In support of this observation, significant attenuation of the antitumor effect occurred following the depletion of CD8+ T cells. This also led to a marked reduction in PD-L1 expression, with a corresponding increase after their reinfusion.

The mixed impact of the -SG diet

Under the pressure of the -SG diet that recruits and rejuvenates cytotoxic CD8+ T cells, tumor cells also mutated and expressed immune checkpoint molecules such as PD-1 and its ligand, programmed death-ligand 1 (PD-L1), at higher levels, aiding immune evasion.  

Increased lactate concentrations in hypoxic conditions induced PD-L1 lactylation within the tumor cells. This increases PD-L1 levels by inhibiting its breakdown by lysosomes. This is thus a negative regulatory mechanism.

For this reason, PD-1/PD-L1 inhibitors are required to maintain robust antitumor immunity PD-L1 inhibitors acted together with the -SG diet to rejuvenate cytotoxic CD8+ T cells and enhance antiproliferative effects on tumor cells, reducing tumor size in CRC compared to anti-PD-1 alone.

Notably, the addition of anti-PD-1 increased the antiproliferative effect only in the control group. It did, however, increase tumor PD-L1 expression in the -SG group.

Safety study

In a single-arm phase 1 study, the -SG diet was shown to be feasible and safe as an immunoregulatory measure in CRC patients.

Conclusions

A serine/glycine-free diet reduces tumor growth and strengthens the immune-mediated killing of tumor cells by inducing a robust T-cell response to tumor neoantigens.

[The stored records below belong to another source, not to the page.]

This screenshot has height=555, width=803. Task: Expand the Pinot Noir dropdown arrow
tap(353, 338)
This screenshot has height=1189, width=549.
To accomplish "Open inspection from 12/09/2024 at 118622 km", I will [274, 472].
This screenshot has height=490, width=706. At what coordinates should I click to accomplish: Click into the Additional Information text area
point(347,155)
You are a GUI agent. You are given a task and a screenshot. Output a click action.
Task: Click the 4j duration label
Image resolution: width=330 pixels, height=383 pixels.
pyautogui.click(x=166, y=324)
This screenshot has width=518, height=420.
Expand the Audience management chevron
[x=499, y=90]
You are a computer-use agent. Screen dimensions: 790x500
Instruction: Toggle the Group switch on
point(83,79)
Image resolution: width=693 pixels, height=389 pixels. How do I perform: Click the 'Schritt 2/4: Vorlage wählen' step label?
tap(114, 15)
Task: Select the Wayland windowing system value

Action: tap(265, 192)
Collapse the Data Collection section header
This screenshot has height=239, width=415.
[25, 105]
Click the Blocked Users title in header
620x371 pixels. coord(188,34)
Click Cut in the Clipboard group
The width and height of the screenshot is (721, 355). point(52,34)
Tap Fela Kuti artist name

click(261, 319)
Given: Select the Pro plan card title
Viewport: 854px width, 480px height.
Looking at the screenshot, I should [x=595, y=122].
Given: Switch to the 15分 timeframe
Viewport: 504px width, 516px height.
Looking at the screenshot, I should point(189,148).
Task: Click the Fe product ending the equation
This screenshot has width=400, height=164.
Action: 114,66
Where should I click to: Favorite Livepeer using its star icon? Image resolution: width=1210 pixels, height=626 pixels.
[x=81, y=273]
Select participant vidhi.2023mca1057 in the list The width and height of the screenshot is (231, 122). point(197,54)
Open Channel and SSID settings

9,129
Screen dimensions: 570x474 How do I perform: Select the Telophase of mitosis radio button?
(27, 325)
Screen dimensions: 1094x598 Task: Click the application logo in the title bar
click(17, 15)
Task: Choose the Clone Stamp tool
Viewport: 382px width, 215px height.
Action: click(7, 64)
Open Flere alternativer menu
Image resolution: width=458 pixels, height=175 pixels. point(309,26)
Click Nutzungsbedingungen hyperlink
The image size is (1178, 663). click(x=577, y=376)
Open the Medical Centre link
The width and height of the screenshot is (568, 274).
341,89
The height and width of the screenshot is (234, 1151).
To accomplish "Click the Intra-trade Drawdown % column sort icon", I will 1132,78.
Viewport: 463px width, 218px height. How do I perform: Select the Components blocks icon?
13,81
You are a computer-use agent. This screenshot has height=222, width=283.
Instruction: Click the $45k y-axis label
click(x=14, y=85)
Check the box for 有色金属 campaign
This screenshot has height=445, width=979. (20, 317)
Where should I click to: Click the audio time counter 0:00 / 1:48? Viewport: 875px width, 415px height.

Conversely, it promotes immune evasion by inducing PD-L1 lactylation, thus stabilizing the molecule against lysosomal degradation. This enhances tumor immune evasion.

This is a novel finding from this study and indicates possible immunotherapy targets, such as increased PD-L1 on the tumor cells. Tumor metabolism or neoantigen expression presents another target that could increase tumor susceptibility to immune-mediated killing.

Moreover, a phase 1 clinical trial demonstrated the safety and feasibility of a serine/glycine diet, which could be coupled with immunotherapy for solid CRCs.

The findings extend prior studies on the SG diet, demonstrating its impact on the TME, T cell recruitment, and induction of the T cell cytotoxicity phenotype.

The increased CD8+ T cell activation and infiltration observed on the -SG diet contrast with most earlier studies and with the authors’ in vitro findings. Based on the effects of the -SG diet and lactate on tumor cells, the authors have offered several explanations for this paradox.

Larger trials are required to validate these results, which could uncover promising therapeutic approaches for solid tumors.